Over the last few weeks, BoardPro has seen mounting interest among boards looking to streamline
board management processes, as part of a COVID-19 special the Company ran to support boards in April.

One of the advocates is Woman on Boards founder and chair Ruth Medd, who said “It’s a new world and we won’t go back”.

“These are hard times for management. They are checking in with remote staff, managing financial
constraints, meeting with boards more frequently, reviewing building leases under new ‘work from
home’ models and reconfiguring business models. Anything we can do to support them, we should be doing – including adding tools that streamline the board process,” Medd added.

For BoardPro CEO Brett Herkt, the results speak for themselves. The company has signed up 400
new trial members in a month and continued selling and growing throughout the crisis.

“We saw 6 months worth of signups in a single month. We’ve also seen a 300% increase in
attendance of our board member training sessions,” said Herkt.

Herkt says that COVID has exposed the weaknesses of governing with desktop tools and ad hoc
processes. Those peace-time tools are not fit for purpose for remote meetings making critical
decisions under time pressure. Board members need documents at their finger-tips in a modern cloud environment and systems that minimise administration and maximise focus on key issues.

However, one factor that has historically held back technology adoption in the boardroom are a
generation of “digital migrants” that prefer pen and paper. These directors have resisted change for
years, but Herkt says COVID-19 has created an inflection point in the technology industry where
business continuity and strong governance are imperative. And once across the line, boards simply
don’t go back says Herkt, pointing to virtually zero drop-off of boards that run board board software for more than 3 months. Directors find that adopting modern board technology is not as painful as expected and the benefits far outweigh the short-term effort to learn a new tool.

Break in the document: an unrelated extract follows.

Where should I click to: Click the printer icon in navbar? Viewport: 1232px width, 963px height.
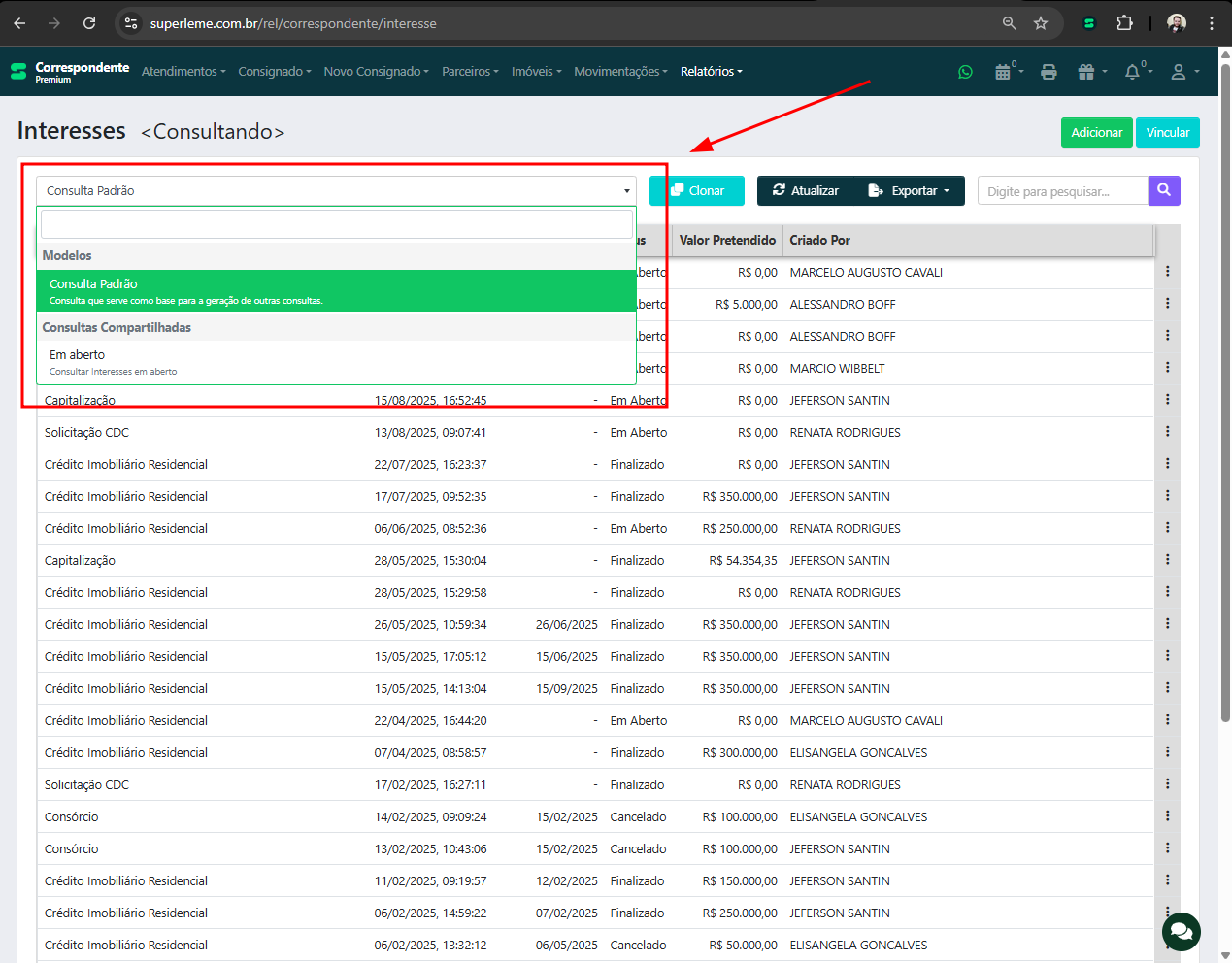[x=1049, y=72]
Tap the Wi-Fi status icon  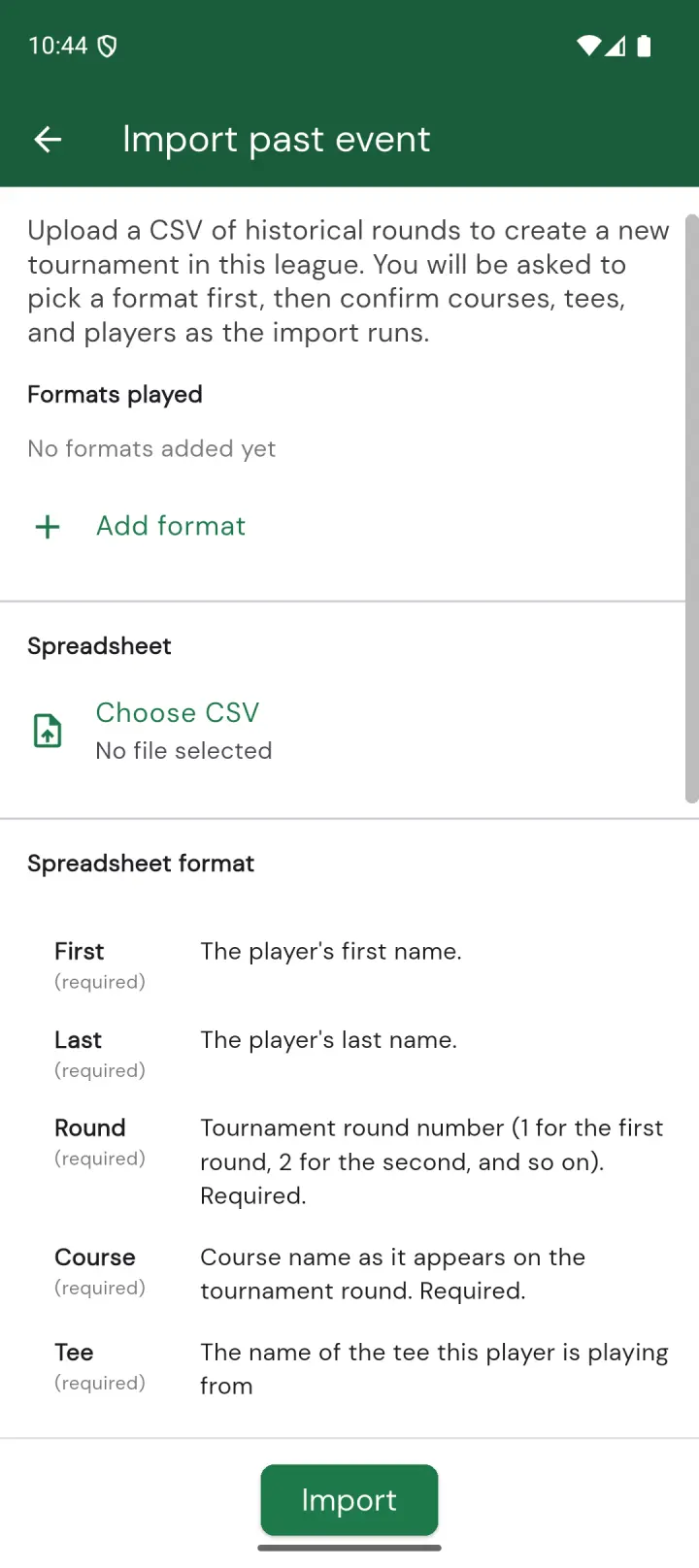(588, 46)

Both chair Jane Hedger and operations manager Donna Harvey, operations manager at Australia’s
CEO Challenge, said technology adoption was a process for their organisation when signing up to
BoardPro.

“Once everyone was on the same page with the new technology, everyone seems to be enjoying the raft of benefits from the central hub for all board documentation, to no more chasing logistical details and outstanding tasks,” said Harvey.

Hedger speaks of “resolving the difficulty with the old system including board documents scattered in different emails and difficulty for board members to pull up and reference documents in the meeting”.

Peter Burns, a director and trainer for NFPs, also found renewed productivity in the boardroom after adopting BoardPro.

“We see great people with great passion, but some show up to a board meeting with little more than a Powerpoint Presentation,” Burns said.

“We long considered developing a basic governance process on the Microsoft platform for our clients, but when we discovered BoardPro, I rang my business partner and said ‘Stop, I’ve found it – it’s got everything we need, it’s easy to use and it’s affordable.